Part 10

9K 459 26
                                    

Aku terperanjat bangun dan secepatnya menyibak selimut. Memunguti pakaian yang tercecer dan berlari masuk ke kamar mandi. Beberapa menit kemudian, aku sudah selesai membersihkan diri. Jam dinding sudah menunjukkan pukul setengah tujuh pagi.

"Ayu, bangun, Ay!" Aku mengguncang bahunya pelan.

Ayu menggeliat malas dengan matanya yang masih terlihat berat. "Ada apa, sih, Mas?"

"Bangun, sudah siang. Kamu tidak mau berangkat kerja?"

Ayu langsung memposisikan dirinya duduk sembari mengucek mata. "Jam berapa memangnya?"

"Setengah tujuh. Sudah cepat mandi! Aku tunggu kamu di meja makan," titahku, kemudian langsung pergi keluar kamar.

Aku melangkah dengan jantung berdetak cepat dan kedua tangan yang saling meremas gelisah.

Apa yang harus kukatakan pada Karin?

Aku melirik meja makan. Sarapan sudah tersaji rapi, tapi tak terlihat Karin ada di sini. Aku melangkah cepat sambil sesekali membuang napas pelan demi mengontrol rasa gugup.

Kubuka knop pintu dengan perlahan. Karin tengah berdiri membelakangi sembari menyiapkan pakaian kerja. Rasa sesal dan perasaan bersalah ini semakin mengungkung hati. Rasanya, aku tidak berani mendekat dan menunjukkan wajahku padanya.

Aku masih berdiri di ambang pintu dengan perasaan tak karuan. Hingga akhirnya, suara Karin menyentakku dari lamunan.

"Masuk, Mas. Aku bukan hewan buas, kok," kelakarnya masih dengan posisi sama.

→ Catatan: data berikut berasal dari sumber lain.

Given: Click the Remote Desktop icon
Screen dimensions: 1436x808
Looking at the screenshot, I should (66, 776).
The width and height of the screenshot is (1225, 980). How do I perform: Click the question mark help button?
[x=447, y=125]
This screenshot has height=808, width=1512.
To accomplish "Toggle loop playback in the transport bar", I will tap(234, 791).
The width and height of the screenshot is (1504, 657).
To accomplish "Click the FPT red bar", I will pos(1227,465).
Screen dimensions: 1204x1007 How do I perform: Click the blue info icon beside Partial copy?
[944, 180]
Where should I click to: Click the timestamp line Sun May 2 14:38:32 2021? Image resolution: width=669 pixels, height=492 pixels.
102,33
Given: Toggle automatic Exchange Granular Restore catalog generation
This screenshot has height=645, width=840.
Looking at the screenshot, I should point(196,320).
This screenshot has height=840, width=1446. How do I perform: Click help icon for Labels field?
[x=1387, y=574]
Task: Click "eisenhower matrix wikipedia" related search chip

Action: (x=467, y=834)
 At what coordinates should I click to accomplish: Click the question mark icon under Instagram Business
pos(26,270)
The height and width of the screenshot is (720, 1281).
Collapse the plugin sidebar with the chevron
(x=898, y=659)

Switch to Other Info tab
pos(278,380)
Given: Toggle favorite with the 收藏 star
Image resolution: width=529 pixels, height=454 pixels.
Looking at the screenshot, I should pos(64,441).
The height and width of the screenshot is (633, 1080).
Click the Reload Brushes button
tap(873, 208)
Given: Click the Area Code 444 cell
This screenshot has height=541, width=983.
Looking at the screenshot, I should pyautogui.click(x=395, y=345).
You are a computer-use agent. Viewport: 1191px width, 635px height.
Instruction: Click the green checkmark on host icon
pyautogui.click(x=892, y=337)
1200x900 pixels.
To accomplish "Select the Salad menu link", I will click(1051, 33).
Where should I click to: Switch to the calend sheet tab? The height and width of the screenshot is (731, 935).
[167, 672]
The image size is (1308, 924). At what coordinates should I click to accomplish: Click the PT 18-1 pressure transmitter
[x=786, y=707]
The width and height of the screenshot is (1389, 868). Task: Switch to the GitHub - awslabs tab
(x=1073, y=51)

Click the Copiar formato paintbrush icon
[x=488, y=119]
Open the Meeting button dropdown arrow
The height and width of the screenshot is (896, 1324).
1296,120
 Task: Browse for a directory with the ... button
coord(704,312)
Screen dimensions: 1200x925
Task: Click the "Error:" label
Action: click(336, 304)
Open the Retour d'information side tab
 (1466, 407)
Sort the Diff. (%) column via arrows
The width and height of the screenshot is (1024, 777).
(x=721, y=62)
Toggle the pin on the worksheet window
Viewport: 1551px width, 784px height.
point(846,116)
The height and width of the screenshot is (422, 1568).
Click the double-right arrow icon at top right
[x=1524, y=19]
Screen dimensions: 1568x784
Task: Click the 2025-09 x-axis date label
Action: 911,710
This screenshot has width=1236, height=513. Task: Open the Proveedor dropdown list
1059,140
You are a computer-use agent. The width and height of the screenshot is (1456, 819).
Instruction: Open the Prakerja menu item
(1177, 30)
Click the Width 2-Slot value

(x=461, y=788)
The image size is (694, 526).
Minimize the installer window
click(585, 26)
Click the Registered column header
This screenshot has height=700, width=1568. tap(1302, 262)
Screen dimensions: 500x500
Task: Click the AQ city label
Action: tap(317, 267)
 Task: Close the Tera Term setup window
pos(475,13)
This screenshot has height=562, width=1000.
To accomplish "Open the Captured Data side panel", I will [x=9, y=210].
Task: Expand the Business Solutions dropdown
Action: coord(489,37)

Aku berdehem pelan, lalu melangkah ragu. Duduk di tepi ranjang dengan jantung berdebar-debar. Kutatap wajah tenang Karin sambil menelan ludah, tapi dia malah balas menatapku lembut dengan senyumannya.

"Mas udah wangi dan segar, ya," celetuknya yang membuatku spontan meremas sprei saat merasakan sesuatu berdenyut nyeri di dalam dada. "Ganti pakaian dulu, Mas. Habis itu sarapan." Karin menyodorkan pakaian kerjaku yang sudah rapi disetrikanya.

Aku mengangguk pelan, lalu dengan lesu berjalan menuju kamar mandi. Sesaat sebelum pintu ditutup, aku melirik kembali pada Karin. Dia tengah bersenandung selawat sambil menyibak tirai.

Aroma kopi menguar tercium di indera penciuman saat aku membuka pintu kamar mandi. Karin tersenyum, lalu menuntunku ke kursi meja rias dan memberikan secangkir kopi kesukaan.

"Terima kasih," ucapku dengan senyum canggung.

Karin mengangguk. Dia hendak pergi, tapi langsung kucekal pergelangan tangannya.

"Bantu aku pasang dasi, ya," pintaku beralasan.

Karin sempat terdiam sejenak, tapi akhirnya tetap menuruti permintaan itu. Kutatap lekat wajah tenangnya yang menyunggingkan seulas senyum tipis. Karin tidak mengeluarkan sepatah kata pun. Bahkan, dia seperti menghindari kontak mata denganku.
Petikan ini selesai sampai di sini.